El filósofo creyó que el ayatolá Jomeini representaba una insurrección positiva contra los sistemas de dominio occidental. Juzgó sus primeras acciones públicas como una forma moderna y original de rebelión. Es increíble que un pensador que denunciaba exclusiones de todo tipo se haya subyugado con un represor cuyo accionar –aunque más no fuera por la ideología que sustentaba– inevitablemente activaría todo lo que el pensador francés había combatido: discriminación sexual, sometimiento de las minorías, encarcelamiento de marginales, eliminación de diferentes, interrogatorios violentos, sistema carcelario, asesinato de disidentes, disciplinamiento de cuerpos y sociedad punitiva. De todos modos, se impone una aclaración: a los pocos meses de su encandilamiento con el movimiento fundamentalista, Foucault realizó una dura autocrítica acerca de su injustificable error de apreciación política.
El desfile de horrores se agudiza cuando Onfray denuncia las connivencias entre el Vaticano y Hitler, o la sangrienta toma de territorios por parte de los judíos, o las embestidas sanguinarias de los islámicos, entre otras incongruencias de quienes, por profesar creencias eternales, esperaríamos caridad, tolerancia y solidaridad. Y aunque no está explícito, de lo dicho se desprende que atropellos como los del actual imperio y sus aliados también están impulsados por intereses de raigambre teocrática en beneficio, en este caso, de los cruzados posmodernos.
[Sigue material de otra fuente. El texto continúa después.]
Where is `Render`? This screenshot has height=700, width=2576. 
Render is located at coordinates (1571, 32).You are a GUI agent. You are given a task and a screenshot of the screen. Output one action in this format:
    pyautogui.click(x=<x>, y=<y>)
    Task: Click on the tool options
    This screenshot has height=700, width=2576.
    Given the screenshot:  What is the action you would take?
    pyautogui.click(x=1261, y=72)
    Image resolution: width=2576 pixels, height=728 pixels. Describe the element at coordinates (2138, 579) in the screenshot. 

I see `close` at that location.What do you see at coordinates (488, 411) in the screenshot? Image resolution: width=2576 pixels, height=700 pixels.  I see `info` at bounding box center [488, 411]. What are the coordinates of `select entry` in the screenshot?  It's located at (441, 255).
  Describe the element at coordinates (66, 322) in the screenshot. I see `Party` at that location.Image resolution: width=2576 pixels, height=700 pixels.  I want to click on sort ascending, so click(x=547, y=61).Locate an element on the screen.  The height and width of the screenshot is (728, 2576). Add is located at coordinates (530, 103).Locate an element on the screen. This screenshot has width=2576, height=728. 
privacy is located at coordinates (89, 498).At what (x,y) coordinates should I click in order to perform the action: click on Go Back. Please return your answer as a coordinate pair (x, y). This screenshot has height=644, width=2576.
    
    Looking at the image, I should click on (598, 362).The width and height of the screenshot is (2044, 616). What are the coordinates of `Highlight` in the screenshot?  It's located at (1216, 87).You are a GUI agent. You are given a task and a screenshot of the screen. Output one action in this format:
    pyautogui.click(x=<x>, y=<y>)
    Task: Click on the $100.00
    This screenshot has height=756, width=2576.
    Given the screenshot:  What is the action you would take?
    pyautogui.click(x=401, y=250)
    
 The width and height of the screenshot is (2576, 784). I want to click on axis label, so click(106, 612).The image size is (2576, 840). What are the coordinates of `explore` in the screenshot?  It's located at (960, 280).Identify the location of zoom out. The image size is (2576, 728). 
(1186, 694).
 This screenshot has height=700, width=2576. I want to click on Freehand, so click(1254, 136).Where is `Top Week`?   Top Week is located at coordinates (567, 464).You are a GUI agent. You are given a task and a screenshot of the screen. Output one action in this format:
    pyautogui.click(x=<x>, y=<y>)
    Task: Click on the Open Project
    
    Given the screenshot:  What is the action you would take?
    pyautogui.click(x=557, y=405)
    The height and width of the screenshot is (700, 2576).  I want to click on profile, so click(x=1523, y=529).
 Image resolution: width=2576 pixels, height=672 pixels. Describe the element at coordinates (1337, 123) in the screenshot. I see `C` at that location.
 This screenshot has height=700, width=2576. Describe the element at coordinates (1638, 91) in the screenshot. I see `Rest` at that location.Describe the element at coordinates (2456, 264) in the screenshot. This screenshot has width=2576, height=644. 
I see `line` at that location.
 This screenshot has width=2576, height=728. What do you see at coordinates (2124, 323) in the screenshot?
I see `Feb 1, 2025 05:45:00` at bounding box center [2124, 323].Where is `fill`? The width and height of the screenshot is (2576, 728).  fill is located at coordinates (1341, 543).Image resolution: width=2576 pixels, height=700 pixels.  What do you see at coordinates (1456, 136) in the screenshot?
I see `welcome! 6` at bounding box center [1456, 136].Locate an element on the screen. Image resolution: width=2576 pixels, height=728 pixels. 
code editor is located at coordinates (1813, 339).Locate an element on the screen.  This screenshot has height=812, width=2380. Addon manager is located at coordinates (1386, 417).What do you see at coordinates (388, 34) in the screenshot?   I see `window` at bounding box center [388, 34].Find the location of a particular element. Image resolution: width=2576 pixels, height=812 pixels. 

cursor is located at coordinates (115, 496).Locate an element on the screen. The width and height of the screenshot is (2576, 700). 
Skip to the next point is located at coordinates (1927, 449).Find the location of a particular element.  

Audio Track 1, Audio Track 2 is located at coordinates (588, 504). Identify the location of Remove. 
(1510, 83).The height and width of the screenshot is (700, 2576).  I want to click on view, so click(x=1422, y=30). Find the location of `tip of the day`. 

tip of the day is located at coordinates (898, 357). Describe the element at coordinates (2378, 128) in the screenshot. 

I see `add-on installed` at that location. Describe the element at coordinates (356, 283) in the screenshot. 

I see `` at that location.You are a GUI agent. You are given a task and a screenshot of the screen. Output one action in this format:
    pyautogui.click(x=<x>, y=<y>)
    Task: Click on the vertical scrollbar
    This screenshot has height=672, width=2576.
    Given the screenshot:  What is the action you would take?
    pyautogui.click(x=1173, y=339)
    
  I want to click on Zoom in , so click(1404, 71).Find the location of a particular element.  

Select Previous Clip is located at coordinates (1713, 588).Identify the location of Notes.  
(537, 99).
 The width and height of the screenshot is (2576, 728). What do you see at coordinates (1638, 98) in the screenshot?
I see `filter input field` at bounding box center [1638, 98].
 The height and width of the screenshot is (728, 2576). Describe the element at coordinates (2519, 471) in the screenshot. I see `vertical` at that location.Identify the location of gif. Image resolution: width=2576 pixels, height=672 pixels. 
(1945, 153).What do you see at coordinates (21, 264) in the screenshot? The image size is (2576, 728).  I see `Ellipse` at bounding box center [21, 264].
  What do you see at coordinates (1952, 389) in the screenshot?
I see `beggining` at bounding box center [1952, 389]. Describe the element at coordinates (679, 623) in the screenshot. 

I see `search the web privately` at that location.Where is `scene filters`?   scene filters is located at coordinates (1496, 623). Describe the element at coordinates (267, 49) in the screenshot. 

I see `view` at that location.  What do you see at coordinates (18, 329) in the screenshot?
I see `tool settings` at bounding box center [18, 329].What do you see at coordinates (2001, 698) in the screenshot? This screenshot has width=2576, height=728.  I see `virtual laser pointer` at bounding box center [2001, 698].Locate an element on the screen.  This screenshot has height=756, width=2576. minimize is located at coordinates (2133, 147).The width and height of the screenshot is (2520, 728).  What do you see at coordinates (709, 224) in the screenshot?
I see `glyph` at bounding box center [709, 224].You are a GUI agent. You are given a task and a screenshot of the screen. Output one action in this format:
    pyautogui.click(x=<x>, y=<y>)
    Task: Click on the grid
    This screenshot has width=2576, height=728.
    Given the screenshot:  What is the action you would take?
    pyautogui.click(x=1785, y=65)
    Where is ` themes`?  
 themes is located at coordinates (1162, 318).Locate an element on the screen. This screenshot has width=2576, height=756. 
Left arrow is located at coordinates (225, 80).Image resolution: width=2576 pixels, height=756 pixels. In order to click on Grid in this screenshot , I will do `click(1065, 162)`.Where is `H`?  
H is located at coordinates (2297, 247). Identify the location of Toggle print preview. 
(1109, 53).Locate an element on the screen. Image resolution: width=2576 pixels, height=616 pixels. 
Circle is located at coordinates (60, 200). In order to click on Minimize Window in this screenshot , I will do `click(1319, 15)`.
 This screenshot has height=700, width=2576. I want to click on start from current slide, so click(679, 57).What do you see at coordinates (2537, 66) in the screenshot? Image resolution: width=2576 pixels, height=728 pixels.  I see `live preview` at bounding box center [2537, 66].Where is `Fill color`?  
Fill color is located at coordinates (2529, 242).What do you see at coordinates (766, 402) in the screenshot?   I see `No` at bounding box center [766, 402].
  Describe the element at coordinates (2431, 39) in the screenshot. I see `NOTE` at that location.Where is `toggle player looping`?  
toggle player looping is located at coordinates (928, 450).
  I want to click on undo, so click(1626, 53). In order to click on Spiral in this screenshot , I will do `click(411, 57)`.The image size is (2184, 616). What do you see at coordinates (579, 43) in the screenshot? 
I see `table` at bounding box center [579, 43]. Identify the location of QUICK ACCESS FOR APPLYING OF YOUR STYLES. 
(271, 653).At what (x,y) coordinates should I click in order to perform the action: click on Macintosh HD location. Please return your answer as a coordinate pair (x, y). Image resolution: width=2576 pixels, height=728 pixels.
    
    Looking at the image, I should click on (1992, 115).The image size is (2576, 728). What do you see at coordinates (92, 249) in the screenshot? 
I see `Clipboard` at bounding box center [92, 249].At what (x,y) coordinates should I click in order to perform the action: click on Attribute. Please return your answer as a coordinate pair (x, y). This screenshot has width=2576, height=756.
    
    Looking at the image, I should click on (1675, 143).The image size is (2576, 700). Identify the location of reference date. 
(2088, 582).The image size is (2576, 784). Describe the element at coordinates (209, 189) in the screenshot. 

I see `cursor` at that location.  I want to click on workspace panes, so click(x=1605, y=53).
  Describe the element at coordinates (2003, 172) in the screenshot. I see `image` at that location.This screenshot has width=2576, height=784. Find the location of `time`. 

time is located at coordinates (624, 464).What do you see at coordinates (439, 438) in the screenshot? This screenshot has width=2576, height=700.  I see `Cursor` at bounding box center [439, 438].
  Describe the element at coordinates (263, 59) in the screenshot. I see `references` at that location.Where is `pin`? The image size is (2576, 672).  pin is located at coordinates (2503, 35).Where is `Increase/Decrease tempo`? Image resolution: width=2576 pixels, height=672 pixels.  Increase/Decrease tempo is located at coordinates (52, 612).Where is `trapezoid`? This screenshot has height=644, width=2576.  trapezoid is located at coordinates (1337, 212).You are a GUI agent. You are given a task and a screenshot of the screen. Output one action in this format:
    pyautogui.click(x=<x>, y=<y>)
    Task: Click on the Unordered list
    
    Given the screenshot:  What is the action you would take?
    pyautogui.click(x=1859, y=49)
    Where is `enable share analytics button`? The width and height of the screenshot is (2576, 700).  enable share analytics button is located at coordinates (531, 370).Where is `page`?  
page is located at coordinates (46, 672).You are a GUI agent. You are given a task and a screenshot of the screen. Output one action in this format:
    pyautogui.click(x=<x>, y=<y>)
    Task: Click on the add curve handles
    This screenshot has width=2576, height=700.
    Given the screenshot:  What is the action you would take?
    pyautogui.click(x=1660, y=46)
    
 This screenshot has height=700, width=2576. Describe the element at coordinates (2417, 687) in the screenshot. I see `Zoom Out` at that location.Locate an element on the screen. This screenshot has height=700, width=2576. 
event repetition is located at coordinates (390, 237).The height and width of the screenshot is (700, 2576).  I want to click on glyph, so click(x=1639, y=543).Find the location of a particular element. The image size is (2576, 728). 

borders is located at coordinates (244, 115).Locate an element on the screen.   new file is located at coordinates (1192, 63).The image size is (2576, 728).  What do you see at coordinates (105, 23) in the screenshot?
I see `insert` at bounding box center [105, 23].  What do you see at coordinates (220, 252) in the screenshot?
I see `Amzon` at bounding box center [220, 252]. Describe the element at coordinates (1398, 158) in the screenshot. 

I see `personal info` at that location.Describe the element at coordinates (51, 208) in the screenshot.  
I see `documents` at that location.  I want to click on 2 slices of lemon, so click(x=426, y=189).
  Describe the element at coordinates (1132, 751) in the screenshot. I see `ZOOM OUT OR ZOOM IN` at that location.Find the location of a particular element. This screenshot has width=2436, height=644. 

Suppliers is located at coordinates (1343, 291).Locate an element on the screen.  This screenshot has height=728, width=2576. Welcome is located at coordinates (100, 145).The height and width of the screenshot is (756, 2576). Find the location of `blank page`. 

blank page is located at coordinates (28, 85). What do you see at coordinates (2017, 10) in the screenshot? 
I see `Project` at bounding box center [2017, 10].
Pero tanta denuncia exige salidas posibles. La propuesta ofrecida por Onfray es tan apasionada como el estilo que atraviesa de punta a punta su investigación. Se trataría de comenzar a descristianizar nuestra episteme sin ligerezas ni frivolidades, de trabajar sobre las representaciones sociales y educar las conciencias en vistas a una razón ampliada que superara las ignominias de la propuesta teológica. Esto se lograría, según el autor, con la promoción de un laicismo poscritiano, capaz de superar al actual ateísmo demasiado impregnado todavía de lo mismo que pretende combatir. Quienes tomen la posta del nuevo ateísmo deben saber que toda promoción metafísica o religiosa tiene la posibilidad de invadir nuestras instituciones y nuestras subjetividades. En función de ello, se debe estar conceptualmente en estado de alerta. Se trataría de una especie de vigilancia epistemológica del ateísmo, de una tarea militante y opuesta a cualquier elección entre cristianismo, judaísmo o islamismo.
Un principio divino es sólo un conjunto de palabras. No hay entidad que lo sostenga. Más allá no hay nada. Pero en este mundo, en la contundente realidad de la inmanencia, existen pensamientos alternativos a la filosofía teocrática hegemónica. Existen sujetos alegres que aman la vida. Hay materialistas, cínicos, hedonistas, sensualistas, dionisíacos. Ellos –señala Michel Onfray– saben que sólo tenemos un mundo y que al negarlo nos arrojamos a la pérdida de su uso, disfrute y beneficio.